# Trail riding around Lake Como,Italy?



## caryacord (Oct 11, 2005)

We are doing a guided MTB trip to Chamonix with 10Fifty mountain biking in early Sept. (great outfit, did a trip with them 2 years ago and had a great time, highly recommended). We want to travel to Lake Como for our second week. Does anybody have any recommendations on where to stay in the area? We are traveling by train from Geneva to get there, and don't want to be to far from Milan for a day trip by train if possible. Would also like to be in an area accessible to some good rides. We are all advanced riders, and love long,rough,technical single track. If any other locations in the general area are better for riding, I'd be interested. We had heard that Como was a real pretty Lake, but have never been there, so any recommendations for towns, hotels, and trails are very appreciated.

Aloha,
Cary from California


----------



## 1 Speed (Jan 8, 2004)

Not sure about Como. Garda, a couple of mountains to the East is one of the biggest mountain biking/outdoor sport Mecca's in the world. Check out the Moser guide series. If for some reason you end up at Garda, go to the North end. It's the most beautiful and that's where the good riding is.


----------



## fullsuspfuture (May 20, 2004)

*Nearby, Lugano*

Hi,
I haven't ridden exactly near lake como, but not far is Lugano area, I've found some nice singletrack.

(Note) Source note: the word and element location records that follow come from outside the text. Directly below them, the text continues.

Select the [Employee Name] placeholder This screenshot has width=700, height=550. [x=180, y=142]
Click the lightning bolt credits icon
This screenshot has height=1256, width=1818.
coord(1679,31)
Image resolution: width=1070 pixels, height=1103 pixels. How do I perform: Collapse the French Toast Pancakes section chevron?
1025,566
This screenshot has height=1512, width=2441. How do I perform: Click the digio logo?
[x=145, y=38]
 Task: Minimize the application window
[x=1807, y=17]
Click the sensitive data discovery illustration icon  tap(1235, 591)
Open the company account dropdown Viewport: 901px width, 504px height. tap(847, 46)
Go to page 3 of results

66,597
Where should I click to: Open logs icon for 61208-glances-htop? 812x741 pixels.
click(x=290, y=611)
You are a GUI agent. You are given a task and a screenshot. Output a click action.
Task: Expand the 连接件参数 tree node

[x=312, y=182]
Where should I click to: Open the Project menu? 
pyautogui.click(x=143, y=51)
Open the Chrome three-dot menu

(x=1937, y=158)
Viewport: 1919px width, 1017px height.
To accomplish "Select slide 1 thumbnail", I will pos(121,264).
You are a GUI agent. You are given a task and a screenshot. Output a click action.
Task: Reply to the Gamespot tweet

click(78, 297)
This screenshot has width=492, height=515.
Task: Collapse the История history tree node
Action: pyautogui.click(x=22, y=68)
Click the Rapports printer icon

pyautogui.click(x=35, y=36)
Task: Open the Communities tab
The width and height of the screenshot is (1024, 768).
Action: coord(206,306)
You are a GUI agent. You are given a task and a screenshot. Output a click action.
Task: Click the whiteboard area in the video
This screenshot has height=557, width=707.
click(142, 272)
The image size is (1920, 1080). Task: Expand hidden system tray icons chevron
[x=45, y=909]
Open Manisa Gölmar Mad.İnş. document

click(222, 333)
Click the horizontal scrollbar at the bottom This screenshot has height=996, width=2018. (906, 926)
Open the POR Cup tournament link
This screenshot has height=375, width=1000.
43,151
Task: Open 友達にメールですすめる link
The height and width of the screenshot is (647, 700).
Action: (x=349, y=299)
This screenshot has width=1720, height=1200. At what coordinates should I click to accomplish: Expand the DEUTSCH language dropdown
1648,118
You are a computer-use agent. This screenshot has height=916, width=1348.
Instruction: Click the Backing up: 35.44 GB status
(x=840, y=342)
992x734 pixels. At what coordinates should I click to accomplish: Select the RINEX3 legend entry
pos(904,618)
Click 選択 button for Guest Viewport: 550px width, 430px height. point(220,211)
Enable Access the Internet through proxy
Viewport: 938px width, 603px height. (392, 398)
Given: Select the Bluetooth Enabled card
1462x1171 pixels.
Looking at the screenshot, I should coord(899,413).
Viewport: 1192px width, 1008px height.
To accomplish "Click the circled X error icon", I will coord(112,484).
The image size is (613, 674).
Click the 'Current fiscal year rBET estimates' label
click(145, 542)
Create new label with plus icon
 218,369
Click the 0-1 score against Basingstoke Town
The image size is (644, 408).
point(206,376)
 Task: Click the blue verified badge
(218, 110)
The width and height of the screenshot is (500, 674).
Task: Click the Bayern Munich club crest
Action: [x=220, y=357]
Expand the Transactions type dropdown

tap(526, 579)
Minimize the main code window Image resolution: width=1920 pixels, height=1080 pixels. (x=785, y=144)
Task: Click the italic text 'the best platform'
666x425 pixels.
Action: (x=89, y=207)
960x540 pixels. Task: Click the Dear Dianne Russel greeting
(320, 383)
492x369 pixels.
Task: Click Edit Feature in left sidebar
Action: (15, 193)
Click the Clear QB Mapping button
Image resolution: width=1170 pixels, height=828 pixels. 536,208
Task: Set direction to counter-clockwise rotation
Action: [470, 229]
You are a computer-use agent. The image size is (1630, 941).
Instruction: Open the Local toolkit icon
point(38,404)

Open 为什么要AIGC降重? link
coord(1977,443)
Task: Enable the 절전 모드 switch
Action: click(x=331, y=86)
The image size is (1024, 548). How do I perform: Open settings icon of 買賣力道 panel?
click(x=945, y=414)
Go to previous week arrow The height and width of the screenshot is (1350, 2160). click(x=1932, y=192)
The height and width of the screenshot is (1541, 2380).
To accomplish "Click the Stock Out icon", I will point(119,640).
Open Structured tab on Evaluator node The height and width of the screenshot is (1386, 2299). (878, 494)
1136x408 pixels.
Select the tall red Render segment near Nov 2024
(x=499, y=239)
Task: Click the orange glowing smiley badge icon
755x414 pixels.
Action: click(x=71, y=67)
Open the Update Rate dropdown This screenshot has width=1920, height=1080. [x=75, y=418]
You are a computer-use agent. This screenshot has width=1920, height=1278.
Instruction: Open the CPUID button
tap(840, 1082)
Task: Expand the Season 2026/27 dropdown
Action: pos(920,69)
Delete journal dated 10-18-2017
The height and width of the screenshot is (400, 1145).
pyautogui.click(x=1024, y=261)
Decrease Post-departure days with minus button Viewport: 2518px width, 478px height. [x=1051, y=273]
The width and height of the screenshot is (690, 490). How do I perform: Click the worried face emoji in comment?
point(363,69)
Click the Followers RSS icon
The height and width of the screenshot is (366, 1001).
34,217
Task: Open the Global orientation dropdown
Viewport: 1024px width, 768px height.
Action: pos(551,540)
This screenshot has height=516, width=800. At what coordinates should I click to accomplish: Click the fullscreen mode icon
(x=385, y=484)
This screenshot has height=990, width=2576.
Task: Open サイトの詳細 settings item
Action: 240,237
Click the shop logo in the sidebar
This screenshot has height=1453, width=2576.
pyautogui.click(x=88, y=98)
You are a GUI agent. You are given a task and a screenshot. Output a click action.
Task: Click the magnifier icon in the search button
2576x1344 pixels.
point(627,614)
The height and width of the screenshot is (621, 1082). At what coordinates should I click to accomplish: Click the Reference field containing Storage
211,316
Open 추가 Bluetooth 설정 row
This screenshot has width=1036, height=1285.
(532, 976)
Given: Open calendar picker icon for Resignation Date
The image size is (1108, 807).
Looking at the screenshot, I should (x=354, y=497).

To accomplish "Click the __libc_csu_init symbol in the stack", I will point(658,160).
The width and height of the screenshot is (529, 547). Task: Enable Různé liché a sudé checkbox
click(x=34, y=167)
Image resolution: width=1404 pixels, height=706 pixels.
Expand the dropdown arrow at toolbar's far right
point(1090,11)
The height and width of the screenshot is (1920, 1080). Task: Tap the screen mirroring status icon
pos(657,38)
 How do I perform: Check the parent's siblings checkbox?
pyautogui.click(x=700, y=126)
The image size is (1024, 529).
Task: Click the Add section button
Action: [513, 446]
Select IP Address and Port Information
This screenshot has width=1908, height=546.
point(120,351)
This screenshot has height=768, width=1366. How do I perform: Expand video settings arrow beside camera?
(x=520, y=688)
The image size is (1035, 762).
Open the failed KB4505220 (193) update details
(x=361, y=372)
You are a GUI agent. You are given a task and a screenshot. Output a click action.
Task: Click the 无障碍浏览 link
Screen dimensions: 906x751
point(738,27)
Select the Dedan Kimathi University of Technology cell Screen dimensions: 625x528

For example Capanna Pairolo to San Lucio to under Monte Bar.
Photos here:
http://mypage.bluewin.ch/ph_arnaud/bike/swiss/san_lucio_m_bar/san_lucio_m_bar.htm

The Swiss Singletrail Map - Ticino - Soto Ceneri shows this as mostly intermediate singletrack (red dots) there would be a lot more red and black (difficult) dots to try out - Monte Tamaro, Generoso to explore on that map.
http://www.singletrailmap.ch/catalog/singletrailmap/product_info.php?cPath=142&products_id=192

cheers,


----------



## drago (Mar 30, 2004)

try to contact these guys,pro-m.com,i guess they know everything about Como.


----------